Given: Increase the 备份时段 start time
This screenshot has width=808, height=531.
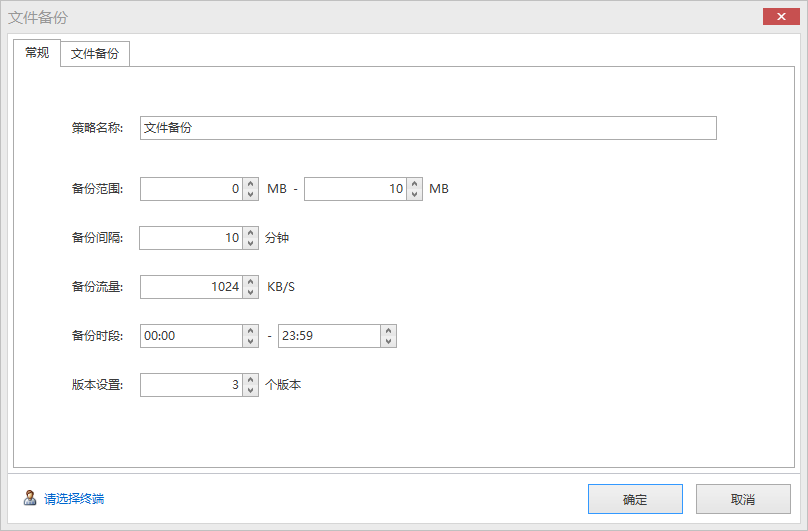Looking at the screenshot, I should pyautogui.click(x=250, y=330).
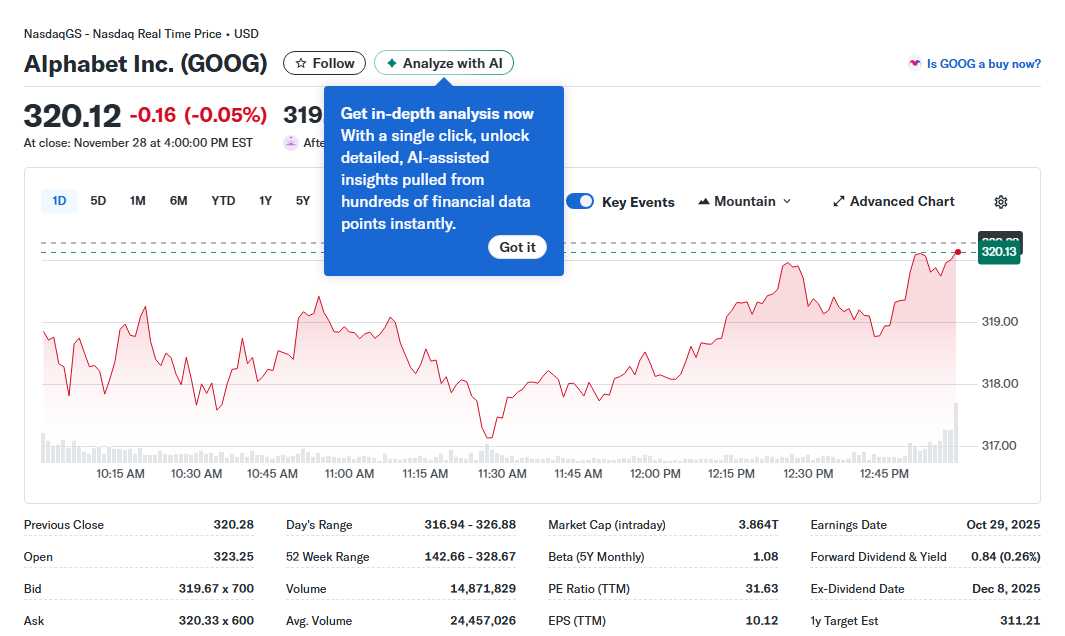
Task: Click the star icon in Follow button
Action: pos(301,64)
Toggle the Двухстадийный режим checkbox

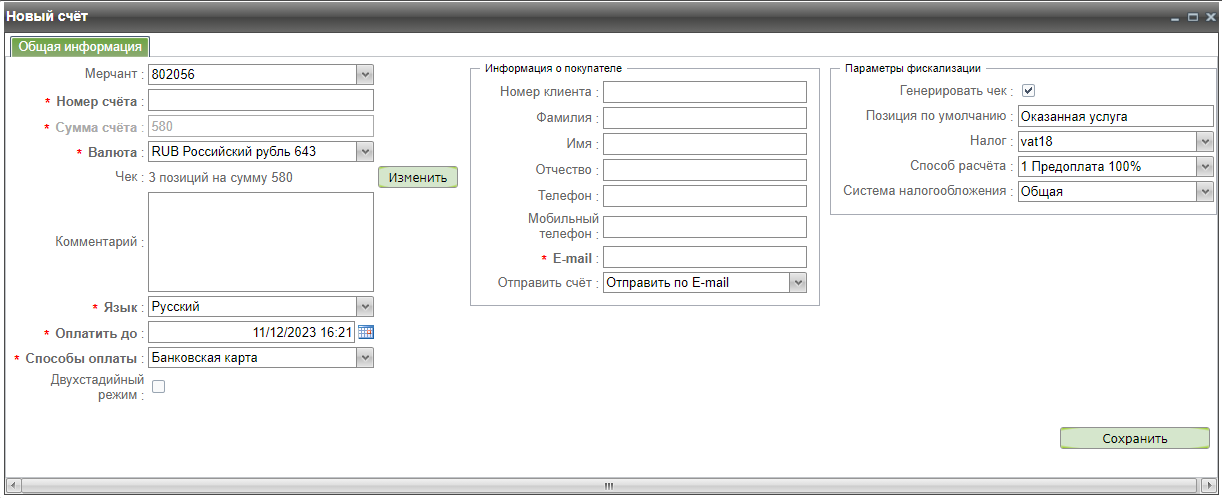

····················

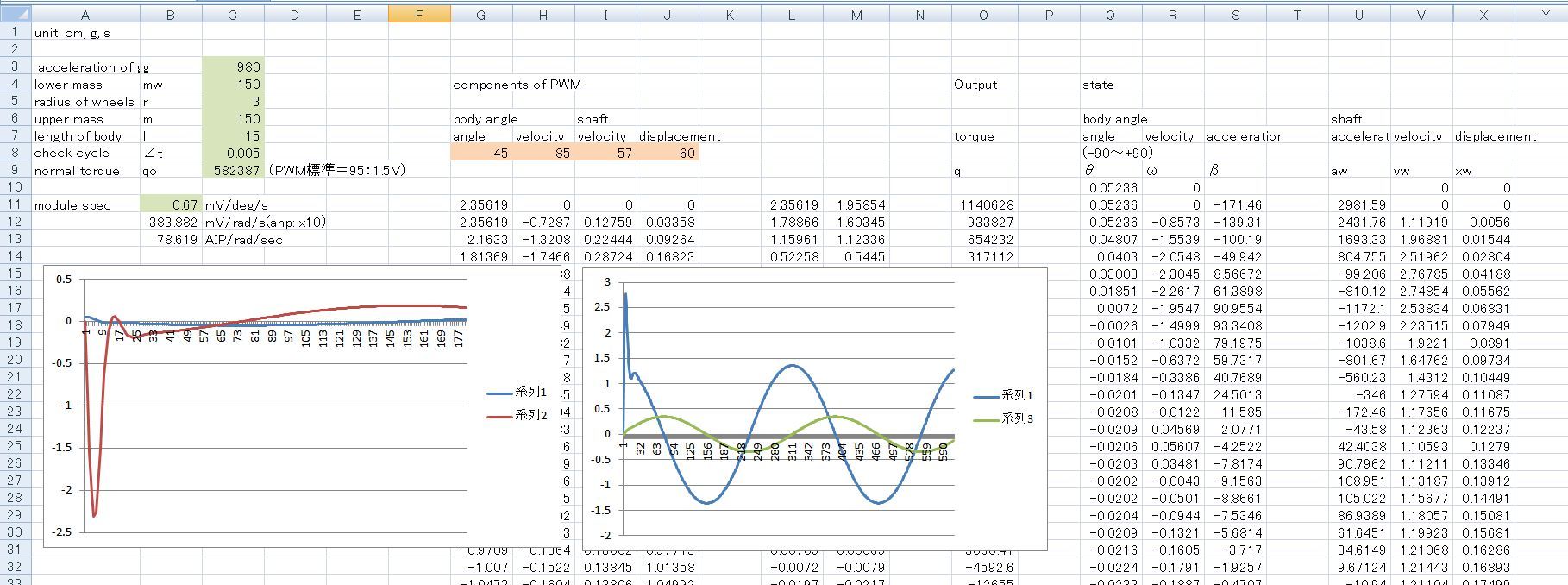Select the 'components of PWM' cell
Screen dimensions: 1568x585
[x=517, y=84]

····················

Using the material above, reproduce only the lines that run from the line with "Given: Increase the 备份时段 start time" up to and including the line with "Toggle the Двухстадийный режим checkbox", exactly, with the pictures dropped.

■ Written solution:
Given: Increase the 备份时段 start time
This screenshot has width=808, height=531.
Looking at the screenshot, I should pyautogui.click(x=250, y=330).
Task: Click the star icon in Follow button
Action: pos(301,64)
Toggle the Двухстадийный режим checkbox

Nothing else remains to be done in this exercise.